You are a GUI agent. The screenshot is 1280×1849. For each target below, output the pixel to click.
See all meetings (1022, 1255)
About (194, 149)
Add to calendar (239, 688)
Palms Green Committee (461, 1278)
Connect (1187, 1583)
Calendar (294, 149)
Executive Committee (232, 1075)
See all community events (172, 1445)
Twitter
* * * *
◆ **Your objective**
Output only the lines from the one that contains "Calendar (294, 149)" through the last line of the data above, each restated exactly.

◆ **Task solution**
Calendar (294, 149)
Executive Committee (232, 1075)
See all community events (172, 1445)
Twitter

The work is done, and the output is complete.